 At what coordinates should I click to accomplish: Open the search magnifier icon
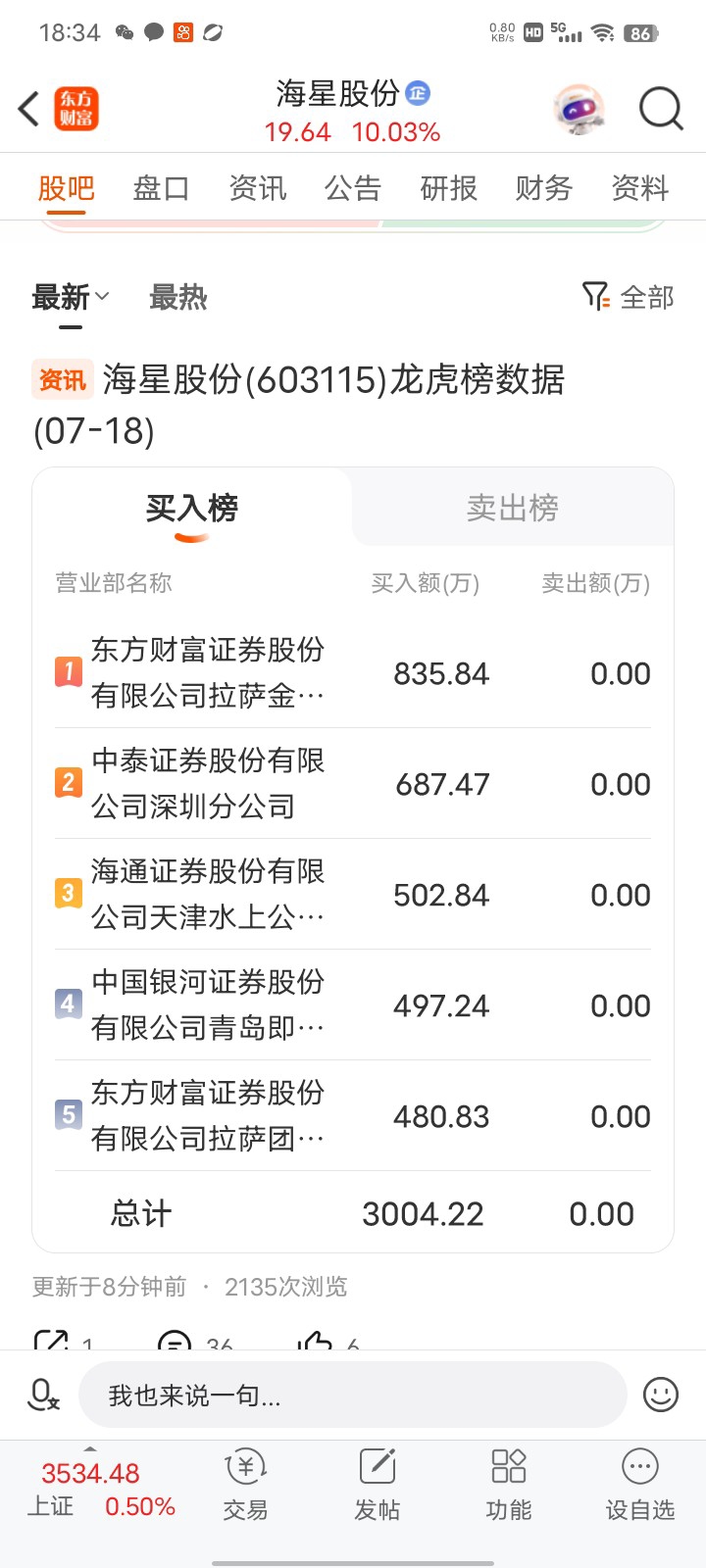(x=661, y=109)
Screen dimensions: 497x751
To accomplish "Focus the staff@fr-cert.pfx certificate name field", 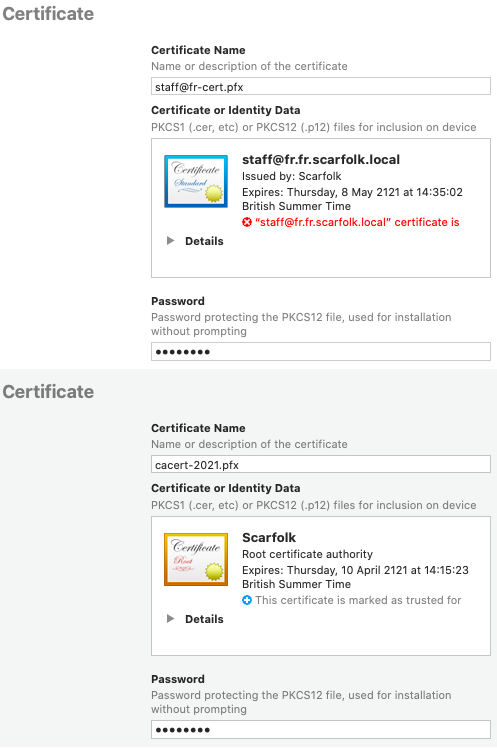I will click(x=321, y=87).
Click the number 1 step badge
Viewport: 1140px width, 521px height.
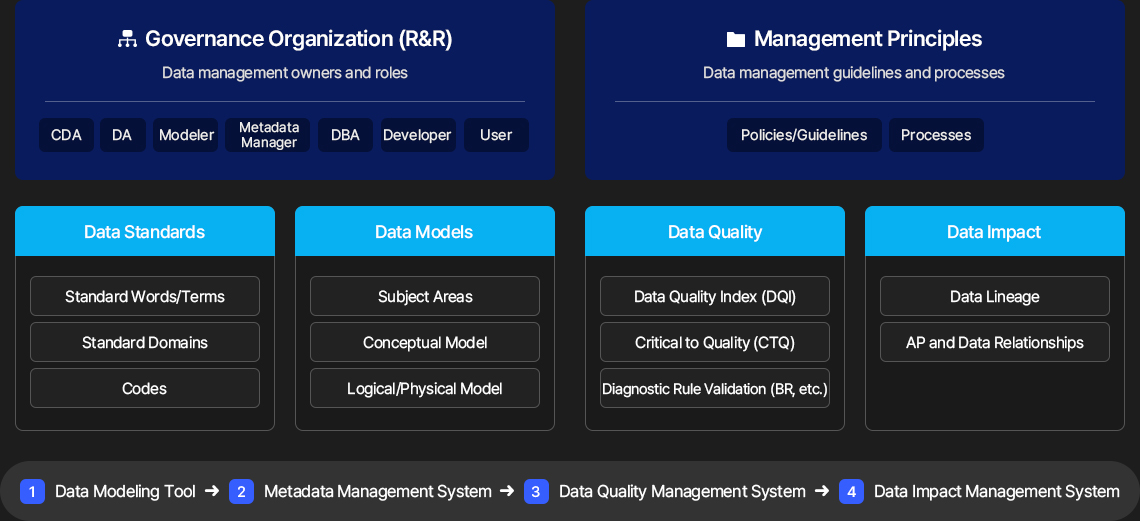(33, 491)
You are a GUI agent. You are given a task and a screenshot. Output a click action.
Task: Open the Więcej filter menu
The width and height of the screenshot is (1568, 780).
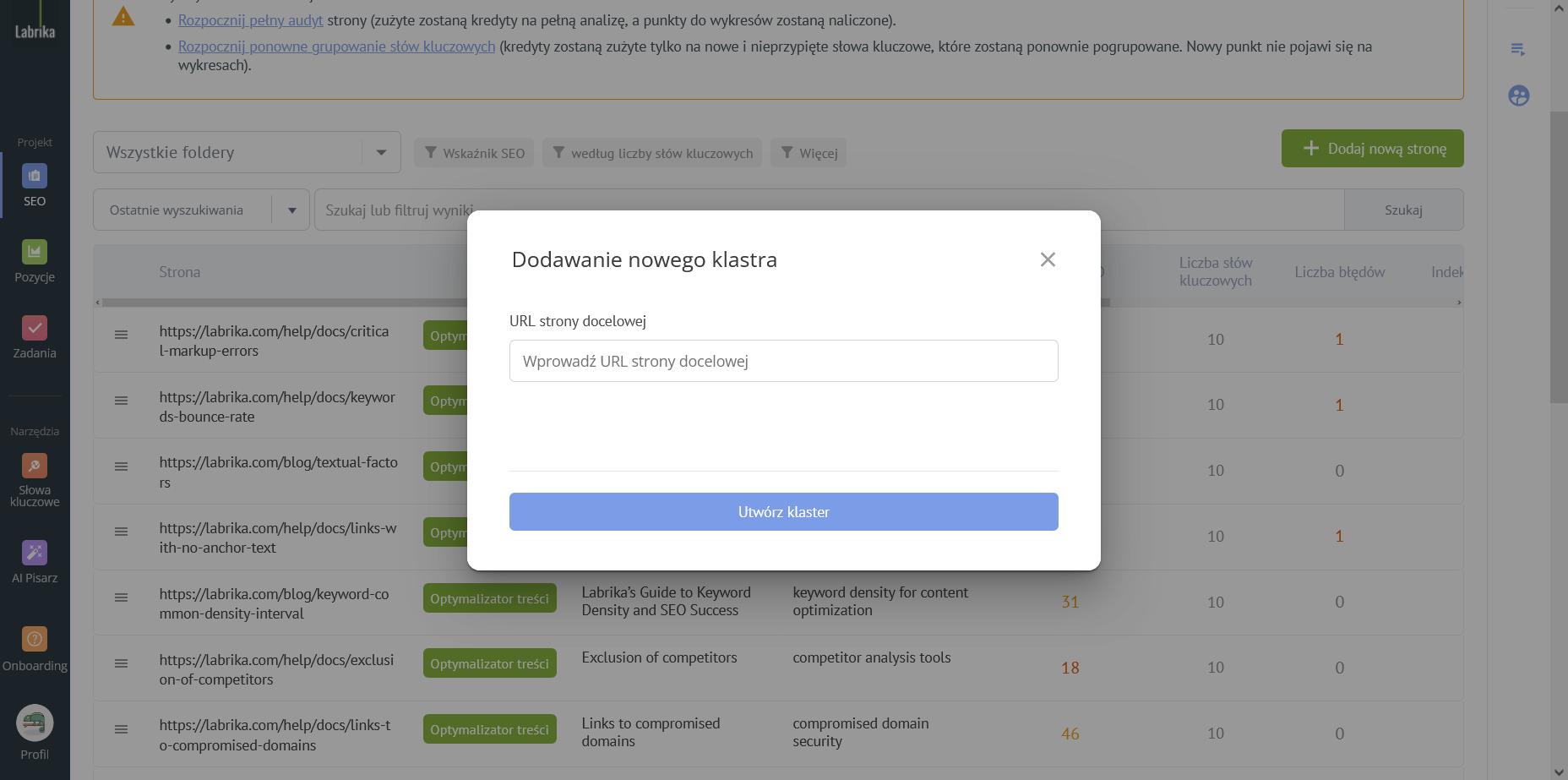pyautogui.click(x=808, y=153)
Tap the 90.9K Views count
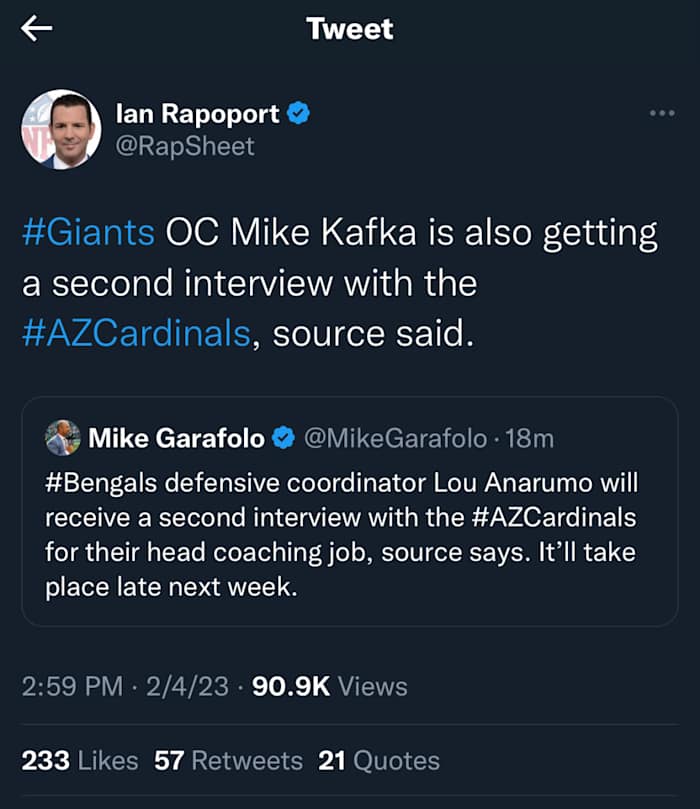Image resolution: width=700 pixels, height=809 pixels. 330,686
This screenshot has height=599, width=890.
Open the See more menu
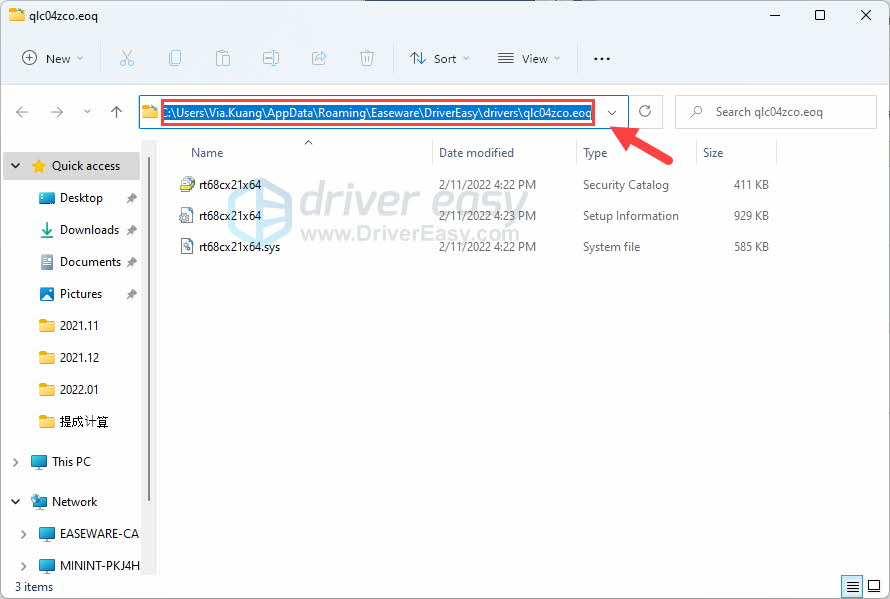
———
Problem requirements: If a line in the material contains the word "menu", copy that line.

Output below:
Task: Open the Więcej filter menu
Open the See more menu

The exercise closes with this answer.